In an apparent desire to insulate both the federal and state judiciaries from legislative and executive arbitrariness on issues of pensions, thereby securing their independence, Section 291 of the 1999 Constitution expressly prescribed the bases for the payment of pensions of eligible judicial officers. The 1999 Constitution further provided under Section 291(3)(c) that judicial officers “in any case, shall be entitled to such pension and other retirement benefits as may be regulated by Act of the National Assembly or by a Law of a House of Assembly of a State”. The National Assembly has, in compliance with Section 291(3)(c) of the 1999 Constitution enacted the Pension Rights of Judges Act, Cap P5 LFN 2004, which was recently amended by the Pension Rights of Judges (Amendment) Act 2017.
The foregoing, we believe, has amply demonstrated the enormous attention given by our 1999 Constitution (as amended) to the subject of pensions, especially considering the fact that the constitution is supposed to be a concise document that addresses issues in a general nature. Detailed prescriptions on issues, including pensions, are normally left to statutes enacted by the National Assembly and State Houses of Assembly. It is against the backdrop of this understanding that one sees the unsuitability of the proposal for the introduction of additional provision on pension in the Bill No. 3 on the devolution of powers, which is being considered by the National Assembly in the ongoing constitutional amendment exercise.
It is appropriate at this juncture to reproduce the proposed amendment on pensions in the Bill No. 3, in order for the reader to clearly see its needlessness. It provides as follows:
(1). The National Assembly may make laws for the federation or any part thereof with respect to –
(i) the regulation of matters relating to pension and gratuity of federalemployees, persons in the public service of the federation,employees of federal statutory institutions and parastatals and other persons subject to federal regulation including employees ofincorporated companies regulated
by federal enactments;
(ii) setting of standards for management of pension matters throughout the
federation in respect of workers whether in private or publicemployment;
(iii) making laws for the regulation of pension matters in relation to persons in military service, the police force and other paramilitary and security agencies in the federation.
(2).
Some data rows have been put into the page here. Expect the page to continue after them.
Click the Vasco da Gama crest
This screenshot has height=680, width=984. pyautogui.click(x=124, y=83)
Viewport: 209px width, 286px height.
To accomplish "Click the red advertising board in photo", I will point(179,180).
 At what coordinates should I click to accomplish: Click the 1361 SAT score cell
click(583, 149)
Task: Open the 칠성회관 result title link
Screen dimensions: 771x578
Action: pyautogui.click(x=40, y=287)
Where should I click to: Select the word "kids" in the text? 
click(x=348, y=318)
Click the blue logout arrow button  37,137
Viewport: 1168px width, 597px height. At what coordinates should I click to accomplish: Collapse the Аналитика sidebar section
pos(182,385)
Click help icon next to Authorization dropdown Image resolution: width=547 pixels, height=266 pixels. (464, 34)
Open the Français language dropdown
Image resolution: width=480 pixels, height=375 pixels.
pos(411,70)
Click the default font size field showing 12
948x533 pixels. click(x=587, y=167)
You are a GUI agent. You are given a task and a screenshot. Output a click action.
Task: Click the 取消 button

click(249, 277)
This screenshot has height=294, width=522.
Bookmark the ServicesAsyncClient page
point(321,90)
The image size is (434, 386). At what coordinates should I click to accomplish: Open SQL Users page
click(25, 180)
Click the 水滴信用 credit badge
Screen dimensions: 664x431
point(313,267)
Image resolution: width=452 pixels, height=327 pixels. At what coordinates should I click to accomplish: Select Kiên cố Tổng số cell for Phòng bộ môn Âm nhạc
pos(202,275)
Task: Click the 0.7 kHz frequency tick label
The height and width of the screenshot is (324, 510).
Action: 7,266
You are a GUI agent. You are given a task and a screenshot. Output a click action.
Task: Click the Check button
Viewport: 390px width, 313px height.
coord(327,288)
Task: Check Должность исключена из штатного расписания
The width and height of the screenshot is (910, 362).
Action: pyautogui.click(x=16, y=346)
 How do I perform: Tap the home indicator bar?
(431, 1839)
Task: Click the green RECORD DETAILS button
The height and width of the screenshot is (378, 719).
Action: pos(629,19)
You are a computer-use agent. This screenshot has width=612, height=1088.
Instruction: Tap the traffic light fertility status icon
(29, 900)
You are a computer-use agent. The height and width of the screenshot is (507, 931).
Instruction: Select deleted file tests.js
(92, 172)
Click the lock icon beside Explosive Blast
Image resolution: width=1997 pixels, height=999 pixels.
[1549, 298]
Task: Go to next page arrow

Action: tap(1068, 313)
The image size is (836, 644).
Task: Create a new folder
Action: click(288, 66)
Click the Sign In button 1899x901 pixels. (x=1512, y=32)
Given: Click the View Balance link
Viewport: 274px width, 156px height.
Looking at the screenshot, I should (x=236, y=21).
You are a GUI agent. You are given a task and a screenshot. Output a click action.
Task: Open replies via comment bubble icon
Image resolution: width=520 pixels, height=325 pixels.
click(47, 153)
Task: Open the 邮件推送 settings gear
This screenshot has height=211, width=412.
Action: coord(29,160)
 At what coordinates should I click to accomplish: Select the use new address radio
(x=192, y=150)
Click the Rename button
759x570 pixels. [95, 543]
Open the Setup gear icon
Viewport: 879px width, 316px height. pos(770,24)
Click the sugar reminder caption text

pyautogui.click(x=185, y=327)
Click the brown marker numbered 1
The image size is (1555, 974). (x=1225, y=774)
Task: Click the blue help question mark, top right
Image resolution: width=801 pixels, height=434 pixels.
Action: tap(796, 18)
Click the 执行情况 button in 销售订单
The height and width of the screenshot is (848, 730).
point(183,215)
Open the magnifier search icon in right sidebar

The House of Assembly may subject to paragraph 1 hereto make laws relating to the regulation of matters on pension and gratuity of state employees, persons in the civil service of the state, employees of state institutions and parastatals, employees of local governments within the state and other persons subject to state regulation including employees ofbusiness enterprises resident within the state and subject to state regulation.
A brief but critical analysis of the foregoing provisions of the Bill No. 3 on Devolution of Powers will unavoidably lead to the following conclusions:
i. Items 1(i) & (ii) above merely restated the essence and purport of the provisions of Section 173 and 210 of the 1999 Constitution as well as Item 44 of Part 1 of the Second Schedule to the 1999 Constitution (Exclusive Legislative List) relating to the responsibility of the National Assembly to make laws providing for and regulating the pension rights of employees in the public service of the federation. This, in our considered opinion, is needless and does not justify the time and resources deployed in constitutional amendment process.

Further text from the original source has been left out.